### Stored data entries
• • • •

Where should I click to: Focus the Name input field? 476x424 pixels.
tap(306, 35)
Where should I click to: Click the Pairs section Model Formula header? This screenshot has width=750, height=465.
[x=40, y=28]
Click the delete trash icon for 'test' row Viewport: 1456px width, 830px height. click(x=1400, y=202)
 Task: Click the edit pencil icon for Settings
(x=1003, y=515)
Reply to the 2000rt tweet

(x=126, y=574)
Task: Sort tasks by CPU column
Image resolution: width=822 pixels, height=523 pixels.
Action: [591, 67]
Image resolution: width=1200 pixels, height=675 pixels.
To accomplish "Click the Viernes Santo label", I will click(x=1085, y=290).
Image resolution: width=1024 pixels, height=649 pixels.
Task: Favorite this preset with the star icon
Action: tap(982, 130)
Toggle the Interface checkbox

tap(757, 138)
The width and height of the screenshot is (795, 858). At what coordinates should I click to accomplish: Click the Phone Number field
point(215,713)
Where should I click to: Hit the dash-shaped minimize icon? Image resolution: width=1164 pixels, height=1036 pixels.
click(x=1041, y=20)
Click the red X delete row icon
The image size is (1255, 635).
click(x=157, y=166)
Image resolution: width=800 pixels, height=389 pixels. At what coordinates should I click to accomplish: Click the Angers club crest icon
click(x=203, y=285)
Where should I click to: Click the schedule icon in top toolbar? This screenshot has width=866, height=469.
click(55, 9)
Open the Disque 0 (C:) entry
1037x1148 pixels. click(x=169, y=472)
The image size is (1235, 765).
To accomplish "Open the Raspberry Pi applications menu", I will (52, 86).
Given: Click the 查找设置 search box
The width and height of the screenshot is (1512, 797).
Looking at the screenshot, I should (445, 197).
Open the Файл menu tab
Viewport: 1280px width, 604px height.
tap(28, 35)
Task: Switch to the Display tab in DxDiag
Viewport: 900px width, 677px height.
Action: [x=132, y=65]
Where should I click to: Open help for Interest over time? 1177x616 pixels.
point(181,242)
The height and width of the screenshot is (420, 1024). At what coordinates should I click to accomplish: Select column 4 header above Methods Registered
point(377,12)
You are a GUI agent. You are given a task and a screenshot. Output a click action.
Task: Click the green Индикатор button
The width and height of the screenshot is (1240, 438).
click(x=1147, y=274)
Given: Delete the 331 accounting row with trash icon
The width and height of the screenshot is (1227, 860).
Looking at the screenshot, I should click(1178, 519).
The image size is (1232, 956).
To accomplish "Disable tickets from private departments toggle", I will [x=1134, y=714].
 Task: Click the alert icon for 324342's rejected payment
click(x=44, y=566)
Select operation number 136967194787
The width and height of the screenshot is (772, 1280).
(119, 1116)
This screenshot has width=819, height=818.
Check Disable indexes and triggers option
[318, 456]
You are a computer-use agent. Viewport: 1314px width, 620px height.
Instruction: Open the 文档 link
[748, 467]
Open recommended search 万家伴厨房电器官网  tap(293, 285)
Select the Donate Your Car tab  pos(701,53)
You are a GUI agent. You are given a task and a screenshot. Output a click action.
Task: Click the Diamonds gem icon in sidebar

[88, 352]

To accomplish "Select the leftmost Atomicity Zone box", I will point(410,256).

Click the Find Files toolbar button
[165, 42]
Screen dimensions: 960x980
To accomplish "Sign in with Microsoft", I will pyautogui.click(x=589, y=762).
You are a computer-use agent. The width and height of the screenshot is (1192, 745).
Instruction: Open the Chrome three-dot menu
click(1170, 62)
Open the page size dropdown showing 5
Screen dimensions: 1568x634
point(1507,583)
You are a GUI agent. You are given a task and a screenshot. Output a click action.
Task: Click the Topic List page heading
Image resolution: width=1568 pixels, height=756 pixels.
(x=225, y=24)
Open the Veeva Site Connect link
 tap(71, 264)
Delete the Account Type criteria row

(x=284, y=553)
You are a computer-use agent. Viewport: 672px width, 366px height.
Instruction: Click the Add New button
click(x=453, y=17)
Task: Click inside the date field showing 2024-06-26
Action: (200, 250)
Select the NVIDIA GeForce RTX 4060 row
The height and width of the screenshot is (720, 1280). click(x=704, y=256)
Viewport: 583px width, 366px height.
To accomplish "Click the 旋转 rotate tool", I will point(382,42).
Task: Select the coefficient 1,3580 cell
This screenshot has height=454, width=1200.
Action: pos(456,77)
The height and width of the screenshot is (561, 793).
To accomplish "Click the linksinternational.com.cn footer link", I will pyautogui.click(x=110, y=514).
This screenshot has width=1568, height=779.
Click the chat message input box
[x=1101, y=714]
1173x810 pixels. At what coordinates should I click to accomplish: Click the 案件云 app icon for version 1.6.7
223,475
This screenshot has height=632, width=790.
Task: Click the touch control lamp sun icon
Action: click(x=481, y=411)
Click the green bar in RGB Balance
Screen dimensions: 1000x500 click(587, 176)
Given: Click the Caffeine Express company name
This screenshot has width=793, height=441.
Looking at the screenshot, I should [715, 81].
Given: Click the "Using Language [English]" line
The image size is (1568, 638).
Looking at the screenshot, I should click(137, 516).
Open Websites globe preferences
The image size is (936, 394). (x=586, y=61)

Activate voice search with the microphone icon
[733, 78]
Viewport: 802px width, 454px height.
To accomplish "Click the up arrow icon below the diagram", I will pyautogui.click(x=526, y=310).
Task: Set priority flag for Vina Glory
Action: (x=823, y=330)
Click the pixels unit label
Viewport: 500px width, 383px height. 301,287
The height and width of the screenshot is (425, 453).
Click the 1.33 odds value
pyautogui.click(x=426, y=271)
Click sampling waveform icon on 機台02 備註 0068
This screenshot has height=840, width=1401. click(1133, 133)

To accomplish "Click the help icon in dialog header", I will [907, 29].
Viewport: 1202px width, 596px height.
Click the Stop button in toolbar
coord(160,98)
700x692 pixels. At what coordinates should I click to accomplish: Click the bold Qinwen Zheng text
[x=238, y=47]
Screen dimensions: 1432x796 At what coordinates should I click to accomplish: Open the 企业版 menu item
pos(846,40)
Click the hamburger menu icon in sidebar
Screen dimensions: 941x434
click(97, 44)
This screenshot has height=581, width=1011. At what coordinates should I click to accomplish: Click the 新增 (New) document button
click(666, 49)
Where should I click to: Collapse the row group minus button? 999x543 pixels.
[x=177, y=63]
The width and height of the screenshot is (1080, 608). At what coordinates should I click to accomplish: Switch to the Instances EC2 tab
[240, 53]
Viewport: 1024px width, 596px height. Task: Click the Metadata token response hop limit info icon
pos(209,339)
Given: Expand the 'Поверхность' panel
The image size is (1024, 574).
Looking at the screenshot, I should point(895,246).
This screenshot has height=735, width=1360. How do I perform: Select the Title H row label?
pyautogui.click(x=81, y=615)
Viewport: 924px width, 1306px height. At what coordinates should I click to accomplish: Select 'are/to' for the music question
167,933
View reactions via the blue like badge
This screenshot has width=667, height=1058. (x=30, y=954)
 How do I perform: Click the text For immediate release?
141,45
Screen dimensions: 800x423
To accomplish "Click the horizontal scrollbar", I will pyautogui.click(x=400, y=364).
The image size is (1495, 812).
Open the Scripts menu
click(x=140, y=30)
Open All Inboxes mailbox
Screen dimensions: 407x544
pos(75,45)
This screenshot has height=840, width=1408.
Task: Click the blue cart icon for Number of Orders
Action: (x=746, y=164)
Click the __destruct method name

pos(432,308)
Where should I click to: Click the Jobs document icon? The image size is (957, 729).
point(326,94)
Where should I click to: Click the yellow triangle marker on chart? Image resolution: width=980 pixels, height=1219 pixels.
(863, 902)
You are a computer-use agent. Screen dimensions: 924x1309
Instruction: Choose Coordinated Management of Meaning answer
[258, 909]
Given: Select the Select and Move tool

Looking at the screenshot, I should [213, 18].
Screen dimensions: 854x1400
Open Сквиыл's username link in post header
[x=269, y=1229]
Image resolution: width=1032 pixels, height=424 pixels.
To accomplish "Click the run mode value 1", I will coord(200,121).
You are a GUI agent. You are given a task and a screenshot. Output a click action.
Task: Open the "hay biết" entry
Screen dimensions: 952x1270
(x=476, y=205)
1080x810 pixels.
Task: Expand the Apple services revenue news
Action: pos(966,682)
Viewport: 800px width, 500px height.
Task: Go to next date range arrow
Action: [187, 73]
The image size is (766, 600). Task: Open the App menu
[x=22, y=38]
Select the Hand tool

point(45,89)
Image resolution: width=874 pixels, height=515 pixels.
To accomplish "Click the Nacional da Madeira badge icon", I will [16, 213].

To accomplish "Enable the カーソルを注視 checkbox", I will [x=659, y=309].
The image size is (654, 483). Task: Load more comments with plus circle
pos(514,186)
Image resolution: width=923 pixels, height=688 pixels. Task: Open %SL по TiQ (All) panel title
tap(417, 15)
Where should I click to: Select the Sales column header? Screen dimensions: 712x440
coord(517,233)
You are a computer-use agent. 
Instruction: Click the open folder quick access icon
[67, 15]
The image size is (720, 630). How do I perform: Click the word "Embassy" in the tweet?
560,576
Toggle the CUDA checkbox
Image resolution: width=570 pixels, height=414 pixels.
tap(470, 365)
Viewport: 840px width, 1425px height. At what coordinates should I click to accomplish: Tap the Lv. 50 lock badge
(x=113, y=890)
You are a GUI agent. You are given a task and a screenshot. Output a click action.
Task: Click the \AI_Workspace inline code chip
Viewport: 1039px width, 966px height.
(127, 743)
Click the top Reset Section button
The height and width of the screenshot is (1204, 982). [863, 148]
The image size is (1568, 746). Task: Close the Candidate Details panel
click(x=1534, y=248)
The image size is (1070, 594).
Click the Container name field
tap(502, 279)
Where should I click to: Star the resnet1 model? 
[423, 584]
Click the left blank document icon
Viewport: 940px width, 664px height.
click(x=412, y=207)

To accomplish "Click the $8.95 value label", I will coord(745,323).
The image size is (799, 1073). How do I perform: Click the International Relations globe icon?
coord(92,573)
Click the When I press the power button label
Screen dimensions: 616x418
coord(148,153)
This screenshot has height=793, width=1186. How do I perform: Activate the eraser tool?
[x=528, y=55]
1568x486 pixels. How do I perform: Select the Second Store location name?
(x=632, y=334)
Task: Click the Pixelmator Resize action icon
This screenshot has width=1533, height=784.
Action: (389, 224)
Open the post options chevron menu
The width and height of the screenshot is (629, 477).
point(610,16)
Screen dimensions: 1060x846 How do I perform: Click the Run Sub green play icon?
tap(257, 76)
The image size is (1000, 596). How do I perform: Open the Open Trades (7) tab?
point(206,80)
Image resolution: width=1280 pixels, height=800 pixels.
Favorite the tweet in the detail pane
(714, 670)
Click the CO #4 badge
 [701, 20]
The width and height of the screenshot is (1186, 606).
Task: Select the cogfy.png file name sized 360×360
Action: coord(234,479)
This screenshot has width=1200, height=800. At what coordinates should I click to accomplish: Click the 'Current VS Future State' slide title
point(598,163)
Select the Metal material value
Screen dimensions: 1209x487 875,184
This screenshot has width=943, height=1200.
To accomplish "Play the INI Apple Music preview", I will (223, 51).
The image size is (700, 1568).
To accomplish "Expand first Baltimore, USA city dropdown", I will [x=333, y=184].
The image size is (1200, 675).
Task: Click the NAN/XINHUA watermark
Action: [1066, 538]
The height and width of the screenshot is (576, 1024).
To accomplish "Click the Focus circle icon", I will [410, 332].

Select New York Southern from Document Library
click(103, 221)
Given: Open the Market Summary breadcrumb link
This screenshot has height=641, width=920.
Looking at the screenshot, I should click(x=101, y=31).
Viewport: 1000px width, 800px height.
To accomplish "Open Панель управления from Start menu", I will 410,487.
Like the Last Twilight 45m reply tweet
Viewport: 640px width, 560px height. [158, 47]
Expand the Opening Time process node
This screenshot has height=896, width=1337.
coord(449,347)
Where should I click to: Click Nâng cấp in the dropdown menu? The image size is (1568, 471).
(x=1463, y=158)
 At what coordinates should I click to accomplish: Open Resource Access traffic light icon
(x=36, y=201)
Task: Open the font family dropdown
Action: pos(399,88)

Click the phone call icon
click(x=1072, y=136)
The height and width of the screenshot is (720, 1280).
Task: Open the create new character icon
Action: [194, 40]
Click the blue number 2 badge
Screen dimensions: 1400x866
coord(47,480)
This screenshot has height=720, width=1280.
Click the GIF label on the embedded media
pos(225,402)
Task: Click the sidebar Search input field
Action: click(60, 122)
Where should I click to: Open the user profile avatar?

• • • •

Begin with the line above that has "Where should I click to: Click the Jobs" and continue through the line that has "Image resolution: width=874", setting each one down exactly. Stop there.

### SOLVED EXERCISE
Where should I click to: Click the Jobs document icon? The image size is (957, 729).
point(326,94)
Where should I click to: Click the yellow triangle marker on chart? Image resolution: width=980 pixels, height=1219 pixels.
(863, 902)
You are a computer-use agent. Screen dimensions: 924x1309
Instruction: Choose Coordinated Management of Meaning answer
[258, 909]
Given: Select the Select and Move tool

Looking at the screenshot, I should [213, 18].
Screen dimensions: 854x1400
Open Сквиыл's username link in post header
[x=269, y=1229]
Image resolution: width=1032 pixels, height=424 pixels.
To accomplish "Click the run mode value 1", I will coord(200,121).
You are a GUI agent. You are given a task and a screenshot. Output a click action.
Task: Open the "hay biết" entry
Screen dimensions: 952x1270
(x=476, y=205)
1080x810 pixels.
Task: Expand the Apple services revenue news
Action: pos(966,682)
Viewport: 800px width, 500px height.
Task: Go to next date range arrow
Action: [187, 73]
The image size is (766, 600). Task: Open the App menu
[x=22, y=38]
Select the Hand tool

point(45,89)
Image resolution: width=874 pixels, height=515 pixels.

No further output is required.